A Masterton service club has put the proceeds of its hospitality into saving lives at Riversdale Beach.
The Masterton Host Waipoua Lions Club last week donated more than $3000 of equipment to the Riversdale Surf Lifesaving Club -- with most of the money going towards a rapid response kit and a "spinal board" or immobilising stretcher.
Besides a formal presentation of the equipment, the meeting at Masterton's shearing museum, the Wool Shed, was also to thank the volunteers behind the raising of the money, which is raised annually through the billeting of students visiting Wairarapa from the South Island's Lincoln University.
Club president Selwyn Tomlin said the hosting went back 12 years and had raised $60,000 to $70,000, which is all returned to the community.
Lions members and friends and families out in the community had made their houses available for the students, who come to Wairarapa annually in April for a field trip.
Billets used to come for two nights but for the past three years have stayed on night, with one year 82 students accommodated.
Previous recipients of the Lions' generosity have included Wairarapa Hospital, with the purchase of six wheelchairs.
A highlight for the Lions was raising $50,000 -- in part from the billets but also from other sources -- to outfit a room at Ronald McDonald house in Auckland so families can stay near their sick children.
Mike Taylor, leader of the Riversdale Surf Lifesaving Club, said medical equipment was vital at the beach because help was at least 40 minutes away by ambulance.
Recent rescues this year had included a young man who "suddenly went face down" in the water for an unknown reason, and had to be pulled out and resuscitated, a fisherman bitten in the lower leg by a shark, and a woman who had had the top of her finger cut off by a long line.
Mr Taylor said the beach has about three helicopter callouts a year.

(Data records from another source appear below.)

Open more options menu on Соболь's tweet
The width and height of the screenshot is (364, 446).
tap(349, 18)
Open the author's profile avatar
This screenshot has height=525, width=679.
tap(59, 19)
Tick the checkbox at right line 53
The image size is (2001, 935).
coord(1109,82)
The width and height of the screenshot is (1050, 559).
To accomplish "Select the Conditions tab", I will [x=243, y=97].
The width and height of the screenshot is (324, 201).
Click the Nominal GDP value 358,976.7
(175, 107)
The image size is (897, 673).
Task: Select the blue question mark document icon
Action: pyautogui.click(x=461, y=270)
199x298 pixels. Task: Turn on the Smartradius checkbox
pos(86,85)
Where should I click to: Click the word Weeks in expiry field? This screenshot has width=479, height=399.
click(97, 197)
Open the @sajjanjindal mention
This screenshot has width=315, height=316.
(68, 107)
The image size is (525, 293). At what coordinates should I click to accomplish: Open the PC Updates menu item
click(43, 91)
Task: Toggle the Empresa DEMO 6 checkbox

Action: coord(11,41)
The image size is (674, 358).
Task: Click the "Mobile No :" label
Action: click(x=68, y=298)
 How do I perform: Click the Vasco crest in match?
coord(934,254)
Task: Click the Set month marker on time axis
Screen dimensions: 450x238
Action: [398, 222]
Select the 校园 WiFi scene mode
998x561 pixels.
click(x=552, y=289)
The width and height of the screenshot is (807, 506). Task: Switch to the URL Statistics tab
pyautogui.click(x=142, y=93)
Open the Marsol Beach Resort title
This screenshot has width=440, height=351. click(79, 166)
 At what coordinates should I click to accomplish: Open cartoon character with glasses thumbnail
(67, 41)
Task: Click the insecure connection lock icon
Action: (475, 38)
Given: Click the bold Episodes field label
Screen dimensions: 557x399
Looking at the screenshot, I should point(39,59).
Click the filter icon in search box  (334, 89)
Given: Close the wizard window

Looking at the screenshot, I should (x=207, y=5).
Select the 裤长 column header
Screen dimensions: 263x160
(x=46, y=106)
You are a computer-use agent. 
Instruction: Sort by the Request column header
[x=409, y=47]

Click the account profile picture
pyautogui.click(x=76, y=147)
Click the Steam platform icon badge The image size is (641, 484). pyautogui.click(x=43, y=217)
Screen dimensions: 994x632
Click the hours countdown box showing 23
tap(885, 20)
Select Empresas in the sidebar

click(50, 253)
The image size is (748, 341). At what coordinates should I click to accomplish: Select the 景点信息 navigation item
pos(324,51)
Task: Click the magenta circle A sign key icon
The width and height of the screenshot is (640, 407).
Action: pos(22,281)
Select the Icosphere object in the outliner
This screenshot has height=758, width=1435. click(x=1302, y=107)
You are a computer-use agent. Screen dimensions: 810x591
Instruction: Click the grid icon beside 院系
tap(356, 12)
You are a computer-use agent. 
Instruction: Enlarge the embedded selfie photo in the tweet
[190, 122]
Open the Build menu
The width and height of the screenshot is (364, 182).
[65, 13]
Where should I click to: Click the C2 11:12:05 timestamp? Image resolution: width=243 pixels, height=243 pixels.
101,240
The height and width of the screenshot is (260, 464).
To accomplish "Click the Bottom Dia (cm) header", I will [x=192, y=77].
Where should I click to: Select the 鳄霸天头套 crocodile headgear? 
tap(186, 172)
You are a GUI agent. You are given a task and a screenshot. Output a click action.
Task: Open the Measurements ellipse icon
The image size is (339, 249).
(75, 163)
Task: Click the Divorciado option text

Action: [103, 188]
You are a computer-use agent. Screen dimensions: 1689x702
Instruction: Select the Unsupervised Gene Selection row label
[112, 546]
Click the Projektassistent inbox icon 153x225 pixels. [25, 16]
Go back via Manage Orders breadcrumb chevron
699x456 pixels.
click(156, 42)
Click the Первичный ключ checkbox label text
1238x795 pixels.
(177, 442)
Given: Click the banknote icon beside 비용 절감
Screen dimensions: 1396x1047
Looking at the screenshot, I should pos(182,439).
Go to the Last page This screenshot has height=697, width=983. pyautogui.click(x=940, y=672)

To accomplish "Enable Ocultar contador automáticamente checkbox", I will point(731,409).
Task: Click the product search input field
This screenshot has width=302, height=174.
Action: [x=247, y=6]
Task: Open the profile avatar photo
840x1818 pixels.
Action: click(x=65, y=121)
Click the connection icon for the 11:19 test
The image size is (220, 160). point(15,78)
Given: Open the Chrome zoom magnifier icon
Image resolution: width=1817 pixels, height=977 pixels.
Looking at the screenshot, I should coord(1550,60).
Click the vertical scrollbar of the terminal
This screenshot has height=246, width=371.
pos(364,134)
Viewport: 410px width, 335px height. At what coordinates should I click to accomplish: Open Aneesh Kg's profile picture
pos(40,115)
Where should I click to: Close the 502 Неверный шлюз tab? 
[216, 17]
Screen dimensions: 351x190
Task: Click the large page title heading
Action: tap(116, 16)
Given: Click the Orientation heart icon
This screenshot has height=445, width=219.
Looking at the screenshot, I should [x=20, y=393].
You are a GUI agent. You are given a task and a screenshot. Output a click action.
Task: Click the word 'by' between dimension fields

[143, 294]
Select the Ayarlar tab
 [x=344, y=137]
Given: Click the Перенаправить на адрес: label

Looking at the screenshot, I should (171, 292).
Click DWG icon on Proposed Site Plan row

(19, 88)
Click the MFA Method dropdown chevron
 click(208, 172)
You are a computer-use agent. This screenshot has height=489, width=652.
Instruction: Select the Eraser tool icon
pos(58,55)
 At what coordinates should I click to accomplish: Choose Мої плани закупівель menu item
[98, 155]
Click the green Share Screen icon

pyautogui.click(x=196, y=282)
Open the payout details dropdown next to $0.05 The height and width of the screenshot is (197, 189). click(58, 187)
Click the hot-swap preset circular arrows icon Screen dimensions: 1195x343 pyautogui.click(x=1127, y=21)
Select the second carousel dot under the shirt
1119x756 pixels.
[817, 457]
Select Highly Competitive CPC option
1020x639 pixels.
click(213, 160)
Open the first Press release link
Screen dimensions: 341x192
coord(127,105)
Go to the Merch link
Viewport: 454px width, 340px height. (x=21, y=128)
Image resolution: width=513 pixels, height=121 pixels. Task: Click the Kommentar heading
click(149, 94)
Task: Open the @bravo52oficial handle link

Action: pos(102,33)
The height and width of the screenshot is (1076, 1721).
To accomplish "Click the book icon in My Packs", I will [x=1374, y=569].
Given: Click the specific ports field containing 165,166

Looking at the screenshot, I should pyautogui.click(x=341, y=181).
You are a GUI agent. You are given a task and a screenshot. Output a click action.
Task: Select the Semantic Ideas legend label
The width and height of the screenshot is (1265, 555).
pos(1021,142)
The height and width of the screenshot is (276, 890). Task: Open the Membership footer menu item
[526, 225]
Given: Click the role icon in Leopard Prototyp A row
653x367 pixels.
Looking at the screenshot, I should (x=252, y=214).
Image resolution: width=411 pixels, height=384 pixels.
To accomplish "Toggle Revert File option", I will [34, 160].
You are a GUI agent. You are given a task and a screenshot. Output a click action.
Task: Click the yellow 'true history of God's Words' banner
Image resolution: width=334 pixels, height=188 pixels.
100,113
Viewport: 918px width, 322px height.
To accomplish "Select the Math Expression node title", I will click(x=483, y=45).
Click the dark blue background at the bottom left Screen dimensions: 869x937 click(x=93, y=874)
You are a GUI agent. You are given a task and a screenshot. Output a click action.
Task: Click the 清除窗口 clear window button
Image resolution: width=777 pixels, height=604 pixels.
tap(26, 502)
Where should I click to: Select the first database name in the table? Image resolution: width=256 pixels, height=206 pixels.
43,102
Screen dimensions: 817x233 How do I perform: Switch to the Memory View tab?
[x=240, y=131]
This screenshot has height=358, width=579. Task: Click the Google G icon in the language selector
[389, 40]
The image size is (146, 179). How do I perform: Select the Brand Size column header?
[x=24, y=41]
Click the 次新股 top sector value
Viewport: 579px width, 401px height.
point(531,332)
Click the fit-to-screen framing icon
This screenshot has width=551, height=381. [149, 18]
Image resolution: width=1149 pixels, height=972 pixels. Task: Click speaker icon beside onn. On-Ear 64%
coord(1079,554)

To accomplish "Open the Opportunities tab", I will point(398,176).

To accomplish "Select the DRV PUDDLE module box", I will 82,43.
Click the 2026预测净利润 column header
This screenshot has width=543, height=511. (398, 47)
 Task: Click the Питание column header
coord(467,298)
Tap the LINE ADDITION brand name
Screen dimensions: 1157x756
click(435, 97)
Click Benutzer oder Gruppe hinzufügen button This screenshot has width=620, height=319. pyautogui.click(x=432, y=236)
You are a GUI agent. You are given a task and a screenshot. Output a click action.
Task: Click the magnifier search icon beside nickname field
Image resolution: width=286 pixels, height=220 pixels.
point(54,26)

Riversdale Beach is well known for its rips, which occur "all the way down the beach".
Lifeguards are often asked why the flags are placed so close together, but Mr Taylor said, "ten metres either side, there is a rip".
The spinalboards are important because "a lot of injuries out in the surf are spinal, and with the board and its straps a patients head could be immobilised, Mr Taylor said.
The first response kit is the first thing grabbed by a lifeguard in an emergency, along with a defibrillator if there is a likely heart problem, Mr Taylor said -- and the provision of the new kit means there can now be one posted at both ends of the beach.